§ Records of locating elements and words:
==========
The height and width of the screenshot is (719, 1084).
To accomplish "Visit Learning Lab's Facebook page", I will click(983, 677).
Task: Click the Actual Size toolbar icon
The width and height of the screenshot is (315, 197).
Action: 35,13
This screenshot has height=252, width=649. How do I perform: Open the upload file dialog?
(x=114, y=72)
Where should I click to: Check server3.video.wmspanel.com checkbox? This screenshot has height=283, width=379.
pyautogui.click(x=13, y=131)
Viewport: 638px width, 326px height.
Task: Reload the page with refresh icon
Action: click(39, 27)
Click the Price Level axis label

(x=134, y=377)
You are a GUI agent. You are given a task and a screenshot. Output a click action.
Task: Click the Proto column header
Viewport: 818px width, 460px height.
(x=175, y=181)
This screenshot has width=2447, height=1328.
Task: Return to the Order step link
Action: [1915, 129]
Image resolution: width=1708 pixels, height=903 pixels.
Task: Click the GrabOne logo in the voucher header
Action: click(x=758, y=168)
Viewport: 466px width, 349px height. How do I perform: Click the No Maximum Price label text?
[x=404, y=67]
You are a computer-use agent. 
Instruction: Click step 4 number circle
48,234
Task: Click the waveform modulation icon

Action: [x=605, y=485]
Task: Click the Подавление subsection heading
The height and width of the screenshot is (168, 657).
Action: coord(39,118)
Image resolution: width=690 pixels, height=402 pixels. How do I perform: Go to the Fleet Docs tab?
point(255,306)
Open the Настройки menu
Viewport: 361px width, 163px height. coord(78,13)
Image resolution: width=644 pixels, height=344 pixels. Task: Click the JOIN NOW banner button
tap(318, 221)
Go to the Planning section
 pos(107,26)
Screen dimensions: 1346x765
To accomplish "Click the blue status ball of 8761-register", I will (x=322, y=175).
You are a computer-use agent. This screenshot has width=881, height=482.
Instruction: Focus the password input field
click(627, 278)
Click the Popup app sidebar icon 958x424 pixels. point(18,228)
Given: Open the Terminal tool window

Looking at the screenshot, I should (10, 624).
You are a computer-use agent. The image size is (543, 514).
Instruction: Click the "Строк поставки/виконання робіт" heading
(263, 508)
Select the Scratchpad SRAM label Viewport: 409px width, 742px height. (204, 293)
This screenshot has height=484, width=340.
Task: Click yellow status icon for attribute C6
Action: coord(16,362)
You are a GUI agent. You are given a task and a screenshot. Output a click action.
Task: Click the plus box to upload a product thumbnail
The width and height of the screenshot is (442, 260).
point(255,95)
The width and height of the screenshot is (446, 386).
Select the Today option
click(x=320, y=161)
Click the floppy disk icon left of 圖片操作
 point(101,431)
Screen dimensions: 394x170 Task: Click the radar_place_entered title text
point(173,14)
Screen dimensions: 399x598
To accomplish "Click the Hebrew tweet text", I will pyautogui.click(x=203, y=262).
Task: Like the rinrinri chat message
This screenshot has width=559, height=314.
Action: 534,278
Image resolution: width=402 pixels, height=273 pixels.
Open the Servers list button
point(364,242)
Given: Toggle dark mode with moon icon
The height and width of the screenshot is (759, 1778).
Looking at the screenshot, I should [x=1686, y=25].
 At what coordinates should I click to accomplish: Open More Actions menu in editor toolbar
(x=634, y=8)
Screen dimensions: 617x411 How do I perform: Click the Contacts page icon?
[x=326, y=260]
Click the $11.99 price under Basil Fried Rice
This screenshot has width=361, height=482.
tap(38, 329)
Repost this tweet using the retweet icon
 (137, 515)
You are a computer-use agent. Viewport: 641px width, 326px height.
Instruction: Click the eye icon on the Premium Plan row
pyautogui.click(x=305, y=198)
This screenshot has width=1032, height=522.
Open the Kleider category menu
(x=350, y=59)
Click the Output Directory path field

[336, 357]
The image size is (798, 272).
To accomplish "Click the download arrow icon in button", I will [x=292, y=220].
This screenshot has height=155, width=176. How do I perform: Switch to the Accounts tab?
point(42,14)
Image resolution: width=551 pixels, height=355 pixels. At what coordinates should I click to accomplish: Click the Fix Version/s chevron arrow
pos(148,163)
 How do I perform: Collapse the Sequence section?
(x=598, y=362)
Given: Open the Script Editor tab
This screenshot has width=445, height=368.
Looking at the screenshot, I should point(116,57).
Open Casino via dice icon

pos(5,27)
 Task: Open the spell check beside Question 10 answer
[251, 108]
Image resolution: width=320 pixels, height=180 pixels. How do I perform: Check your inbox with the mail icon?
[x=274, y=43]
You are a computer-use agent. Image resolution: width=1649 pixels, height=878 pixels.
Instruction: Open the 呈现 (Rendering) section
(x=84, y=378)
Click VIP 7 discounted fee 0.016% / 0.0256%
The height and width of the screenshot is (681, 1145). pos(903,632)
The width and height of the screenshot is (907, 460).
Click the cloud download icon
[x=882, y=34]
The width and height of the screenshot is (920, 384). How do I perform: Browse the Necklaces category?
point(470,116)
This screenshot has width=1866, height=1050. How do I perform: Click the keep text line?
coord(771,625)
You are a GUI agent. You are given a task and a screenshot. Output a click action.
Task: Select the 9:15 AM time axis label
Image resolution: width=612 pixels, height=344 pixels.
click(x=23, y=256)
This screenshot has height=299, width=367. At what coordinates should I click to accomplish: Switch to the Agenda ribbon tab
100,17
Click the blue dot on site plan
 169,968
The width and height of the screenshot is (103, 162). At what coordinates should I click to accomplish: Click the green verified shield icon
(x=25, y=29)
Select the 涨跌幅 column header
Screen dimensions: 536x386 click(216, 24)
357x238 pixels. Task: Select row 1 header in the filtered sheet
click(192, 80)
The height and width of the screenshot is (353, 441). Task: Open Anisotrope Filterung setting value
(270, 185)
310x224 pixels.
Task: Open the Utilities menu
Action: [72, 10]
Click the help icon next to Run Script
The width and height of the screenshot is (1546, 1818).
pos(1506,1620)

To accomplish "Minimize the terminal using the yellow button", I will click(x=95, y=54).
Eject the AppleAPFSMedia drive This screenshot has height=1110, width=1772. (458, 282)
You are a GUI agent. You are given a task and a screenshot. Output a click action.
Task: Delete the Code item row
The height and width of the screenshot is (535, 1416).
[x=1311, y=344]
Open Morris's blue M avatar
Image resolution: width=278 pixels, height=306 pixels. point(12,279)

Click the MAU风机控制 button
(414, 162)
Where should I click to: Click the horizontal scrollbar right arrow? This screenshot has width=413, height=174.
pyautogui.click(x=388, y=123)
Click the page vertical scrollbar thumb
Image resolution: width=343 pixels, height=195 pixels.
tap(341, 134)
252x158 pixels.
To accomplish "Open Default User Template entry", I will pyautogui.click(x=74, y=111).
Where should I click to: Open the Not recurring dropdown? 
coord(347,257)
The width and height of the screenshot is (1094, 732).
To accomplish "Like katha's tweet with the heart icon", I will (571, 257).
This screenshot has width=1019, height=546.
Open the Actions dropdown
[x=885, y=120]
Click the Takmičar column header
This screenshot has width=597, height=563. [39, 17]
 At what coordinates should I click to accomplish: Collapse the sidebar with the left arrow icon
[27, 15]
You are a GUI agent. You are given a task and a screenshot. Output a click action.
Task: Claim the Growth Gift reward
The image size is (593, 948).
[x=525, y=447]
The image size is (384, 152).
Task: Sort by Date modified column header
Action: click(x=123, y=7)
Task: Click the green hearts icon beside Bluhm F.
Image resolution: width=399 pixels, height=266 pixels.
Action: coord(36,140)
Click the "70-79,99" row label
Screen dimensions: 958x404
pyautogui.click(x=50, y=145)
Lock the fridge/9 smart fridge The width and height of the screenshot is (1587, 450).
==========
§ Exercise details:
Could you arrange every line of the entries above as a numbered list, leaving out the blank lines?

§ Response to this task:
1. The height and width of the screenshot is (719, 1084).
2. To accomplish "Visit Learning Lab's Facebook page", I will click(983, 677).
3. Task: Click the Actual Size toolbar icon
4. The width and height of the screenshot is (315, 197).
5. Action: 35,13
6. This screenshot has height=252, width=649. How do I perform: Open the upload file dialog?
7. (x=114, y=72)
8. Where should I click to: Check server3.video.wmspanel.com checkbox? This screenshot has height=283, width=379.
9. pyautogui.click(x=13, y=131)
10. Viewport: 638px width, 326px height.
11. Task: Reload the page with refresh icon
12. Action: click(39, 27)
13. Click the Price Level axis label
14. (x=134, y=377)
15. You are a GUI agent. You are given a task and a screenshot. Output a click action.
16. Task: Click the Proto column header
17. Viewport: 818px width, 460px height.
18. (x=175, y=181)
19. This screenshot has width=2447, height=1328.
20. Task: Return to the Order step link
21. Action: [1915, 129]
22. Image resolution: width=1708 pixels, height=903 pixels.
23. Task: Click the GrabOne logo in the voucher header
24. Action: click(x=758, y=168)
25. Viewport: 466px width, 349px height. How do I perform: Click the No Maximum Price label text?
26. [x=404, y=67]
27. You are a computer-use agent. 
28. Instruction: Click step 4 number circle
29. 48,234
30. Task: Click the waveform modulation icon
31. Action: [x=605, y=485]
32. Task: Click the Подавление subsection heading
33. The height and width of the screenshot is (168, 657).
34. Action: coord(39,118)
35. Image resolution: width=690 pixels, height=402 pixels. How do I perform: Go to the Fleet Docs tab?
36. point(255,306)
37. Open the Настройки menu
38. Viewport: 361px width, 163px height. coord(78,13)
39. Image resolution: width=644 pixels, height=344 pixels. Task: Click the JOIN NOW banner button
40. tap(318, 221)
41. Go to the Planning section
42.  pos(107,26)
43. Screen dimensions: 1346x765
44. To accomplish "Click the blue status ball of 8761-register", I will (x=322, y=175).
45. You are a computer-use agent. This screenshot has width=881, height=482.
46. Instruction: Focus the password input field
47. click(627, 278)
48. Click the Popup app sidebar icon 958x424 pixels. point(18,228)
49. Given: Open the Terminal tool window
50. Looking at the screenshot, I should (10, 624).
51. You are a computer-use agent. The image size is (543, 514).
52. Instruction: Click the "Строк поставки/виконання робіт" heading
53. (263, 508)
54. Select the Scratchpad SRAM label Viewport: 409px width, 742px height. (204, 293)
55. This screenshot has height=484, width=340.
56. Task: Click yellow status icon for attribute C6
57. Action: coord(16,362)
58. You are a GUI agent. You are given a task and a screenshot. Output a click action.
59. Task: Click the plus box to upload a product thumbnail
60. The width and height of the screenshot is (442, 260).
61. point(255,95)
62. The width and height of the screenshot is (446, 386).
63. Select the Today option
64. click(x=320, y=161)
65. Click the floppy disk icon left of 圖片操作
66.  point(101,431)
67. Screen dimensions: 394x170 Task: Click the radar_place_entered title text
68. point(173,14)
69. Screen dimensions: 399x598
70. To accomplish "Click the Hebrew tweet text", I will pyautogui.click(x=203, y=262).
71. Task: Like the rinrinri chat message
72. This screenshot has width=559, height=314.
73. Action: 534,278
74. Image resolution: width=402 pixels, height=273 pixels.
75. Open the Servers list button
76. point(364,242)
77. Given: Toggle dark mode with moon icon
78. The height and width of the screenshot is (759, 1778).
79. Looking at the screenshot, I should [x=1686, y=25].
80.  At what coordinates should I click to accomplish: Open More Actions menu in editor toolbar
81. (x=634, y=8)
82. Screen dimensions: 617x411 How do I perform: Click the Contacts page icon?
83. [x=326, y=260]
84. Click the $11.99 price under Basil Fried Rice
85. This screenshot has width=361, height=482.
86. tap(38, 329)
87. Repost this tweet using the retweet icon
88.  (137, 515)
89. You are a computer-use agent. Viewport: 641px width, 326px height.
90. Instruction: Click the eye icon on the Premium Plan row
91. pyautogui.click(x=305, y=198)
92. This screenshot has width=1032, height=522.
93. Open the Kleider category menu
94. (x=350, y=59)
95. Click the Output Directory path field
96. [336, 357]
97. The image size is (798, 272).
98. To accomplish "Click the download arrow icon in button", I will [x=292, y=220].
99. This screenshot has height=155, width=176. How do I perform: Switch to the Accounts tab?
100. point(42,14)
101. Image resolution: width=551 pixels, height=355 pixels. At what coordinates should I click to accomplish: Click the Fix Version/s chevron arrow
102. pos(148,163)
103.  How do I perform: Collapse the Sequence section?
104. (x=598, y=362)
105. Given: Open the Script Editor tab
106. This screenshot has width=445, height=368.
107. Looking at the screenshot, I should point(116,57).
108. Open Casino via dice icon
109. pos(5,27)
110.  Task: Open the spell check beside Question 10 answer
111. [251, 108]
112. Image resolution: width=320 pixels, height=180 pixels. How do I perform: Check your inbox with the mail icon?
113. [x=274, y=43]
114. You are a computer-use agent. Image resolution: width=1649 pixels, height=878 pixels.
115. Instruction: Open the 呈现 (Rendering) section
116. (x=84, y=378)
117. Click VIP 7 discounted fee 0.016% / 0.0256%
118. The height and width of the screenshot is (681, 1145). pos(903,632)
119. The width and height of the screenshot is (907, 460).
120. Click the cloud download icon
121. [x=882, y=34]
122. The width and height of the screenshot is (920, 384). How do I perform: Browse the Necklaces category?
123. point(470,116)
124. This screenshot has width=1866, height=1050. How do I perform: Click the keep text line?
125. coord(771,625)
126. You are a GUI agent. You are given a task and a screenshot. Output a click action.
127. Task: Select the 9:15 AM time axis label
128. Image resolution: width=612 pixels, height=344 pixels.
129. click(x=23, y=256)
130. This screenshot has height=299, width=367. At what coordinates should I click to accomplish: Switch to the Agenda ribbon tab
131. 100,17
132. Click the blue dot on site plan
133.  169,968
134. The width and height of the screenshot is (103, 162). At what coordinates should I click to accomplish: Click the green verified shield icon
135. (x=25, y=29)
136. Select the 涨跌幅 column header
137. Screen dimensions: 536x386 click(216, 24)
138. 357x238 pixels. Task: Select row 1 header in the filtered sheet
139. click(192, 80)
140. The height and width of the screenshot is (353, 441). Task: Open Anisotrope Filterung setting value
141. (270, 185)
142. 310x224 pixels.
143. Task: Open the Utilities menu
144. Action: [72, 10]
145. Click the help icon next to Run Script
146. The width and height of the screenshot is (1546, 1818).
147. pos(1506,1620)
148. To accomplish "Minimize the terminal using the yellow button", I will click(x=95, y=54).
149. Eject the AppleAPFSMedia drive This screenshot has height=1110, width=1772. (458, 282)
150. You are a GUI agent. You are given a task and a screenshot. Output a click action.
151. Task: Delete the Code item row
152. The height and width of the screenshot is (535, 1416).
153. [x=1311, y=344]
154. Open Morris's blue M avatar
155. Image resolution: width=278 pixels, height=306 pixels. point(12,279)
156. Click the MAU风机控制 button
157. (414, 162)
158. Where should I click to: Click the horizontal scrollbar right arrow? This screenshot has width=413, height=174.
159. pyautogui.click(x=388, y=123)
160. Click the page vertical scrollbar thumb
161. Image resolution: width=343 pixels, height=195 pixels.
162. tap(341, 134)
163. 252x158 pixels.
164. To accomplish "Open Default User Template entry", I will pyautogui.click(x=74, y=111).
165. Where should I click to: Open the Not recurring dropdown? 
166. coord(347,257)
167. The width and height of the screenshot is (1094, 732).
168. To accomplish "Like katha's tweet with the heart icon", I will (571, 257).
169. This screenshot has width=1019, height=546.
170. Open the Actions dropdown
171. [x=885, y=120]
172. Click the Takmičar column header
173. This screenshot has width=597, height=563. [39, 17]
174.  At what coordinates should I click to accomplish: Collapse the sidebar with the left arrow icon
175. [27, 15]
176. You are a GUI agent. You are given a task and a screenshot. Output a click action.
177. Task: Claim the Growth Gift reward
178. The image size is (593, 948).
179. [x=525, y=447]
180. The image size is (384, 152).
181. Task: Sort by Date modified column header
182. Action: click(x=123, y=7)
183. Task: Click the green hearts icon beside Bluhm F.
184. Image resolution: width=399 pixels, height=266 pixels.
185. Action: coord(36,140)
186. Click the "70-79,99" row label
187. Screen dimensions: 958x404
188. pyautogui.click(x=50, y=145)
189. Lock the fridge/9 smart fridge The width and height of the screenshot is (1587, 450).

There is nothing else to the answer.